ABOUT THIS EXERCISE —
Starting with the line that contains "coordinates (72, 442)." and going on through the line that contains "The width and height of the screenshot is (1000, 1000).", reproduce those lines of the material below verbatim.

RECORDS PROVIDED —

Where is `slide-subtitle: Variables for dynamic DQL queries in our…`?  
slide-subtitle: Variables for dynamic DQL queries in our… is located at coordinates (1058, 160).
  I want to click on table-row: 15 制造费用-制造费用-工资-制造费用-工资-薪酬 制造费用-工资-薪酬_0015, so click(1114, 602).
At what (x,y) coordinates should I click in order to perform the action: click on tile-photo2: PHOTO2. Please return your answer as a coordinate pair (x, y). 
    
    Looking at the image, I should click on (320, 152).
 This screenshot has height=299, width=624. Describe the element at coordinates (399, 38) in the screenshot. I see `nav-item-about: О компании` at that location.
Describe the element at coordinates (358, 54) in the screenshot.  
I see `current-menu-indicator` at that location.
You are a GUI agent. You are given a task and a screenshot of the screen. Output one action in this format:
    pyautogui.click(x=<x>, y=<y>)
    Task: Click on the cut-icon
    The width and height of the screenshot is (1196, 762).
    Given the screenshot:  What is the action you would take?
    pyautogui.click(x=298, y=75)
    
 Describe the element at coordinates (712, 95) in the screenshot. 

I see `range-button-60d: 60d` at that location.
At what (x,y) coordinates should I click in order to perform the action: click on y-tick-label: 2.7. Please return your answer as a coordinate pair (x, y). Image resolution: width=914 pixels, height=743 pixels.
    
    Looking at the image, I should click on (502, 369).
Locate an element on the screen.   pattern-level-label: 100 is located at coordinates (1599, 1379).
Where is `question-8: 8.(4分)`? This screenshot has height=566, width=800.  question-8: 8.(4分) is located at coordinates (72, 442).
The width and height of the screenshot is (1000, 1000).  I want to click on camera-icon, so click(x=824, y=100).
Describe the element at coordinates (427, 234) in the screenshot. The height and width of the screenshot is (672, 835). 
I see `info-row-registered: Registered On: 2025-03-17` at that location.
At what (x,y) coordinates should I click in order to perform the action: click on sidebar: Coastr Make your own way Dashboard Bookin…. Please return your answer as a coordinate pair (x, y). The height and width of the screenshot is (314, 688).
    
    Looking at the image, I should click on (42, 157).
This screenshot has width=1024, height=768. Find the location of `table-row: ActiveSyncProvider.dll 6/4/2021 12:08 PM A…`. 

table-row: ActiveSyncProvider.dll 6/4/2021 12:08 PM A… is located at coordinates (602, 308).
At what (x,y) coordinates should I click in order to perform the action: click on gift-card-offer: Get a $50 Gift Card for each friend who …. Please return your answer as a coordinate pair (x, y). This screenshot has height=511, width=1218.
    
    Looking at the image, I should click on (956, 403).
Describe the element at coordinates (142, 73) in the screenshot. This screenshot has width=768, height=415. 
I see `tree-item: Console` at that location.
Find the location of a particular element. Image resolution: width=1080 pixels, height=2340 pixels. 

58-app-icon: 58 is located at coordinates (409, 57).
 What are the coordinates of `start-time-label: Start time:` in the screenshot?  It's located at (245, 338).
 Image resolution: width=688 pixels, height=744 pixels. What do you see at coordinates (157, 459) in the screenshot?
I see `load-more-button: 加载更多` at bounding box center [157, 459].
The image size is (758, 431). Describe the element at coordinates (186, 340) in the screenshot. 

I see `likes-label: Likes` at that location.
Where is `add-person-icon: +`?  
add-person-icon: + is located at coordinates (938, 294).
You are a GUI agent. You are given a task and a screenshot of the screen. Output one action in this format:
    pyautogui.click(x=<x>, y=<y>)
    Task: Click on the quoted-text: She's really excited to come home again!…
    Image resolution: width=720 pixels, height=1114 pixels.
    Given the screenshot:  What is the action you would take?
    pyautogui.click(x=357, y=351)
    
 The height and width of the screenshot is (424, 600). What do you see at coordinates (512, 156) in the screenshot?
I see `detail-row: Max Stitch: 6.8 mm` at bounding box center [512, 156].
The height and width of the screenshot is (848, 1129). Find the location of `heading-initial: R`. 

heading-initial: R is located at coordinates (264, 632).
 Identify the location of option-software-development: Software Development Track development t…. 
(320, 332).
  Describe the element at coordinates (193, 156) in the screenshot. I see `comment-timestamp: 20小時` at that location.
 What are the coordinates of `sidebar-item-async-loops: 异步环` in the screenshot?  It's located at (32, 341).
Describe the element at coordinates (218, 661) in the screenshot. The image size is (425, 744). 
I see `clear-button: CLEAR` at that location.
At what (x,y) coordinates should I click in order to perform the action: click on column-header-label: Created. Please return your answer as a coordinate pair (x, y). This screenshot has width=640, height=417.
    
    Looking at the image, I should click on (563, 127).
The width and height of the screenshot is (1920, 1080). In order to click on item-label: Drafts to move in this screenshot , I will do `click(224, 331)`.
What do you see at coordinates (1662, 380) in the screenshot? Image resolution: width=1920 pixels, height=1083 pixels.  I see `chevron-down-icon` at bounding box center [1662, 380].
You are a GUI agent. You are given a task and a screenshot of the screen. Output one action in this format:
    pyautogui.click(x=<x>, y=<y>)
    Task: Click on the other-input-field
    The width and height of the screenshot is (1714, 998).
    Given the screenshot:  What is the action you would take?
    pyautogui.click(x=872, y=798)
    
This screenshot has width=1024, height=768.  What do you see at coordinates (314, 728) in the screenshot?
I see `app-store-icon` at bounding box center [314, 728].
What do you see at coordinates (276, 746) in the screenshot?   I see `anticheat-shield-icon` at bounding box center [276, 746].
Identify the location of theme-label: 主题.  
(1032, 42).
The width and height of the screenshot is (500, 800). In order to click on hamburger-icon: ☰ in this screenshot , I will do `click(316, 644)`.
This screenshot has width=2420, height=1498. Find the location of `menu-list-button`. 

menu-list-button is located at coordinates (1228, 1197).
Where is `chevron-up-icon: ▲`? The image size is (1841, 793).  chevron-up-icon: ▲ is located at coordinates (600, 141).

RESPONSE BOX —
Where is `question-8: 8.(4分)`? This screenshot has height=566, width=800.  question-8: 8.(4分) is located at coordinates (72, 442).
The width and height of the screenshot is (1000, 1000).  I want to click on camera-icon, so click(x=824, y=100).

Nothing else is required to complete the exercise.